Each line below with the word "Kožne" needs to be copied.

> [DATASET EXCERPTS]
++++
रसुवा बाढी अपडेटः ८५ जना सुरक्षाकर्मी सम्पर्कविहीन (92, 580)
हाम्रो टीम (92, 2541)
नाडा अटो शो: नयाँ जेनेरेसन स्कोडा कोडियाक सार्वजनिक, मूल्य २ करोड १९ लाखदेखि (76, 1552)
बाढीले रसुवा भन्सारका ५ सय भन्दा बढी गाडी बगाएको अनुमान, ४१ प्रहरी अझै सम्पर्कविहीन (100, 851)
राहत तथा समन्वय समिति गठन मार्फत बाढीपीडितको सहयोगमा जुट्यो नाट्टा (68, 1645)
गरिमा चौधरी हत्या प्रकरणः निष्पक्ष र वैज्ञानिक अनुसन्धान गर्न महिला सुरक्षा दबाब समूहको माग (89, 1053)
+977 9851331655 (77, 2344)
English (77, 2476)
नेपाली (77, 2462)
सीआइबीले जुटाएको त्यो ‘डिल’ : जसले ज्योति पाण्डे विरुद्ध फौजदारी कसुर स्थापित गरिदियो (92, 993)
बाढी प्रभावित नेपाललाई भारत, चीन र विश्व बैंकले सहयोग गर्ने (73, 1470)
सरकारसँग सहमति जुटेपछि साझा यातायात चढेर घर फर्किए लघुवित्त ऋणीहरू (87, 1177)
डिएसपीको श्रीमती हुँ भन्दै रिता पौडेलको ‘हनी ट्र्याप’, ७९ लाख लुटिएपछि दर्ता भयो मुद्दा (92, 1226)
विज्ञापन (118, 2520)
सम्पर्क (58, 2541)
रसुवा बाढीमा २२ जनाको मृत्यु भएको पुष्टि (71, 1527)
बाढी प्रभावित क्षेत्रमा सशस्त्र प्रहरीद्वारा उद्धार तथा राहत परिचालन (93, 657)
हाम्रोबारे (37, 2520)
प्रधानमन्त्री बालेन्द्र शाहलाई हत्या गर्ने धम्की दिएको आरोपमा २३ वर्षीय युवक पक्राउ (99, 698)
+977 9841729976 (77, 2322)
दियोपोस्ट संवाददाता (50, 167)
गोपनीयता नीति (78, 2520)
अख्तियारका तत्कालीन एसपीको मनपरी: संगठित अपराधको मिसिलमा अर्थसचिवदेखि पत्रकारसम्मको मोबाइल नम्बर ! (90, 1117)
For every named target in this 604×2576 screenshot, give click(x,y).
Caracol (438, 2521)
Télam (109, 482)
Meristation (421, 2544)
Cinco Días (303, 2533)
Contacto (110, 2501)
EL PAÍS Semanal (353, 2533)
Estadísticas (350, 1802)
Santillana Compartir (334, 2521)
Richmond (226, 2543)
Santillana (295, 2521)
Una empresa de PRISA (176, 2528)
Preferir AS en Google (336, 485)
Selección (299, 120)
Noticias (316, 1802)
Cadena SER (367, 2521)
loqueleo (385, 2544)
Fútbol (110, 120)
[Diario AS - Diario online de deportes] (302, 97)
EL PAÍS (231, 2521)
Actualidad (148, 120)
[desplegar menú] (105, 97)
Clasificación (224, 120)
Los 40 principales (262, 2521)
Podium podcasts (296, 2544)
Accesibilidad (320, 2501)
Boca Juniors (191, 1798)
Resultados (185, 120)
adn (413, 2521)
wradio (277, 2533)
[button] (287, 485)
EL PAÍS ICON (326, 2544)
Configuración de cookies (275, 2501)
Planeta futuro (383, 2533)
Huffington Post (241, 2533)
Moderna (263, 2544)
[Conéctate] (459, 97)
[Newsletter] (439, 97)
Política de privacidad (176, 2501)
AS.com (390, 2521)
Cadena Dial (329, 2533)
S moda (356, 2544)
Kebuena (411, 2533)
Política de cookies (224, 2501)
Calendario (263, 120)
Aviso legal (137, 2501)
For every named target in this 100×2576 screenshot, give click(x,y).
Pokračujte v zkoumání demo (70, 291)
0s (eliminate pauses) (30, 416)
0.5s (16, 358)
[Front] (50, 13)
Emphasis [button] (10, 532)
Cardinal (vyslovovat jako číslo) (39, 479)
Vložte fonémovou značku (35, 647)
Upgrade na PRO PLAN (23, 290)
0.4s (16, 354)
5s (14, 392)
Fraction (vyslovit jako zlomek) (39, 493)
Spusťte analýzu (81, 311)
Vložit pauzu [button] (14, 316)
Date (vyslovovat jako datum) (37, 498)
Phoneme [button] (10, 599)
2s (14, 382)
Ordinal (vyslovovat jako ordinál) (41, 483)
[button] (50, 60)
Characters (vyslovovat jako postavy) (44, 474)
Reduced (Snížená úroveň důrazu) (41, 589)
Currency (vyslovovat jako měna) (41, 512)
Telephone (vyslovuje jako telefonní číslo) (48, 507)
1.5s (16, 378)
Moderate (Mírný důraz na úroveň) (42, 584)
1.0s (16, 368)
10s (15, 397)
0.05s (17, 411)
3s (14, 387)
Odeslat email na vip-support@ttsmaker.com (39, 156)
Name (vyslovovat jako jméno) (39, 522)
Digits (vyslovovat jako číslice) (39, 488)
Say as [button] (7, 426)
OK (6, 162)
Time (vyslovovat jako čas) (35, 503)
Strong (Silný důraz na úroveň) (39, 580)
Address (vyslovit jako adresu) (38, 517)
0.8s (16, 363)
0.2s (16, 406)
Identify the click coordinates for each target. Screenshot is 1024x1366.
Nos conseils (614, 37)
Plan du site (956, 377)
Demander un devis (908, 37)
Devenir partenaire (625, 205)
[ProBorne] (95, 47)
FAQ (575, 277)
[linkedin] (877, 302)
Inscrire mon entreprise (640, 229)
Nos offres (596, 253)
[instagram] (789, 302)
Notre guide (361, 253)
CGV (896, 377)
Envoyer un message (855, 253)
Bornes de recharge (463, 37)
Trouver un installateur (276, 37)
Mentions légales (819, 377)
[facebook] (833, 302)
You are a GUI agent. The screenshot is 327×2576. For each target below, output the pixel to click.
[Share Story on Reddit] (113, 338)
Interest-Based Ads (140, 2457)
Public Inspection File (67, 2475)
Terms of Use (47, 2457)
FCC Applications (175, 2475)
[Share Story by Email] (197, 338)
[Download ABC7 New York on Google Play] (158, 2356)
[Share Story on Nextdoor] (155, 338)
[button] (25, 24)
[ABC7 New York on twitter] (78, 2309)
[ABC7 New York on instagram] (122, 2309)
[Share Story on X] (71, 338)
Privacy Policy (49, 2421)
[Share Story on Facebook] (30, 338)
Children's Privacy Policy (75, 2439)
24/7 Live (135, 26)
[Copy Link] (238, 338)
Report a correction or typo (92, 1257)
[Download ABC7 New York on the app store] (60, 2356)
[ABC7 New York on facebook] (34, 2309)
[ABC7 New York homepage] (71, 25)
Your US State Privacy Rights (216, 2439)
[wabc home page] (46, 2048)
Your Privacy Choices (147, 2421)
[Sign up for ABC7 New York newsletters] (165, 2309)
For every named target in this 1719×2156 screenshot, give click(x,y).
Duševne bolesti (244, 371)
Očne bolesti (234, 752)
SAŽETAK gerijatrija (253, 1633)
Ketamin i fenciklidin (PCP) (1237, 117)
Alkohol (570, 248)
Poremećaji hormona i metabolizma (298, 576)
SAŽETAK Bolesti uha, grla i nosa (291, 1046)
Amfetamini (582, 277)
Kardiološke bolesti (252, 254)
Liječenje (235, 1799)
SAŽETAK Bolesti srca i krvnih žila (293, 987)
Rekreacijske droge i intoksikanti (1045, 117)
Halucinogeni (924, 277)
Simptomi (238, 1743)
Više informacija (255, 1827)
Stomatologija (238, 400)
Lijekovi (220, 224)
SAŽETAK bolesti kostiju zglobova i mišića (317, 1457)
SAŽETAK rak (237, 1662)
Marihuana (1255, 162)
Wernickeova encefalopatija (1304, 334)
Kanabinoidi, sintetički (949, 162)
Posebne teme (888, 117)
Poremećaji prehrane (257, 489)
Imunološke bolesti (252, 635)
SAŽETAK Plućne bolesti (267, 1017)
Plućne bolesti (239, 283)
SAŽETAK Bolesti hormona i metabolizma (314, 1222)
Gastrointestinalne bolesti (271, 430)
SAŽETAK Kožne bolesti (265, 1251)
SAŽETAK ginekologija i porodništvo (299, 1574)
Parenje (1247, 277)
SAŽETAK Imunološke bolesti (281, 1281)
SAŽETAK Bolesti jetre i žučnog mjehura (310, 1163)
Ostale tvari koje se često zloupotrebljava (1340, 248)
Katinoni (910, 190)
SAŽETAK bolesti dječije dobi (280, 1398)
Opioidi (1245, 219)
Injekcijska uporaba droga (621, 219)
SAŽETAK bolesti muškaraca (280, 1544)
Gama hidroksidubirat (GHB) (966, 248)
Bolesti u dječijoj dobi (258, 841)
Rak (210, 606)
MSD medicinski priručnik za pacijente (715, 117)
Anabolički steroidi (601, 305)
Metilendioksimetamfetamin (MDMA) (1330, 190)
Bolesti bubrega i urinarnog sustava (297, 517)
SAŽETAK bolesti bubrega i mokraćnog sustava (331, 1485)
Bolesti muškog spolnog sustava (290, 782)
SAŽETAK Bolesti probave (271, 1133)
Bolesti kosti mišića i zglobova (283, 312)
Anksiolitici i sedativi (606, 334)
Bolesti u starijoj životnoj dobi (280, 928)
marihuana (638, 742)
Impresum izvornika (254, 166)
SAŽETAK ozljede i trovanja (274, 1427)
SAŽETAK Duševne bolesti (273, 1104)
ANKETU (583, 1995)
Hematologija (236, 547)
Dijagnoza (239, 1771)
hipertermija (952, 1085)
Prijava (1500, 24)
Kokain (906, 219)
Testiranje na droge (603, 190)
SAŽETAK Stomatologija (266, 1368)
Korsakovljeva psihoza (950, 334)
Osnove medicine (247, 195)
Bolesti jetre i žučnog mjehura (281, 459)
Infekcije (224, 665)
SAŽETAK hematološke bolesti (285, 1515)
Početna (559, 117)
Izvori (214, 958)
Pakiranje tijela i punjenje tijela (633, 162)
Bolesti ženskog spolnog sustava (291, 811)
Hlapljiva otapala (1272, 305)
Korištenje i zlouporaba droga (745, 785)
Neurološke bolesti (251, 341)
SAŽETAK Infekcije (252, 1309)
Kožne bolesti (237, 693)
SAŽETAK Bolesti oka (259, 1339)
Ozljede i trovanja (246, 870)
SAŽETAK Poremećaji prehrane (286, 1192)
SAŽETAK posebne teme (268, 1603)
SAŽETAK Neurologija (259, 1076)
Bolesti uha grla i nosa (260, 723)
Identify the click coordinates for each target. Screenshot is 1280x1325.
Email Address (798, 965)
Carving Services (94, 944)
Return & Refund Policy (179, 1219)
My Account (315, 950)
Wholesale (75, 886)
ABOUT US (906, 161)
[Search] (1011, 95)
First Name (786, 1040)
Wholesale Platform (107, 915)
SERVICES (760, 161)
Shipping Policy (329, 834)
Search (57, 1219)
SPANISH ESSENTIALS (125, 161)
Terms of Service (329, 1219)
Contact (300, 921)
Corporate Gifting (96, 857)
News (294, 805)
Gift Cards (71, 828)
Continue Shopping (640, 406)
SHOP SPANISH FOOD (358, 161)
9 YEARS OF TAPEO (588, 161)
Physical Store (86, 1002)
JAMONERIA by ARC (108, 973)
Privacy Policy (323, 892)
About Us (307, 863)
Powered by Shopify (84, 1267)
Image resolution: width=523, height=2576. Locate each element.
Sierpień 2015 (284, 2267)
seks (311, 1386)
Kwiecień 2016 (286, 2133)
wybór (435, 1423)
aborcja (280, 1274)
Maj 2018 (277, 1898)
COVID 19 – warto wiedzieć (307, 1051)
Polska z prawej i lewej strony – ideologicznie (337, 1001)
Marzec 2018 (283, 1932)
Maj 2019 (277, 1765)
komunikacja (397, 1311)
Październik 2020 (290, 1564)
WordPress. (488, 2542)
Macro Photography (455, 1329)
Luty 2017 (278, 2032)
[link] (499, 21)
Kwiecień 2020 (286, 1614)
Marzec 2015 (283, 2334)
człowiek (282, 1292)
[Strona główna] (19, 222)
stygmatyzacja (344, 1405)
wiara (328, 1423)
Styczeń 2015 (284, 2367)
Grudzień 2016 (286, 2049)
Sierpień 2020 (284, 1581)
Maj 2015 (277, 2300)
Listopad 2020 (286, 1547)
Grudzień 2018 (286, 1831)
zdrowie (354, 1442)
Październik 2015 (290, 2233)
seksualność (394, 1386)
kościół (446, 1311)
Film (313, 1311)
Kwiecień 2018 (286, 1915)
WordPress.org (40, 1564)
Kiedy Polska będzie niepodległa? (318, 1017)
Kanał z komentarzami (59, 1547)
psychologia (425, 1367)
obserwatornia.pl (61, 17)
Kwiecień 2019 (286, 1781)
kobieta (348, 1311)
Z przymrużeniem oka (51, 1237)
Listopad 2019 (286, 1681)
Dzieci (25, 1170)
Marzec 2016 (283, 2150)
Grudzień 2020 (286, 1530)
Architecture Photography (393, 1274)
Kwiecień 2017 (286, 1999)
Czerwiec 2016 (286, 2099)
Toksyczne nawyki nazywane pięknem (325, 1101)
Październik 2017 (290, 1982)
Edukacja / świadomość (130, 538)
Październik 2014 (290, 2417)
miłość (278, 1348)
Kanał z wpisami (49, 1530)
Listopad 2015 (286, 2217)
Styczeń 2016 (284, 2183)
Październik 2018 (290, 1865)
++++
> [RESPONSE]
SAŽETAK Kožne bolesti (265, 1251)
Kožne bolesti (237, 693)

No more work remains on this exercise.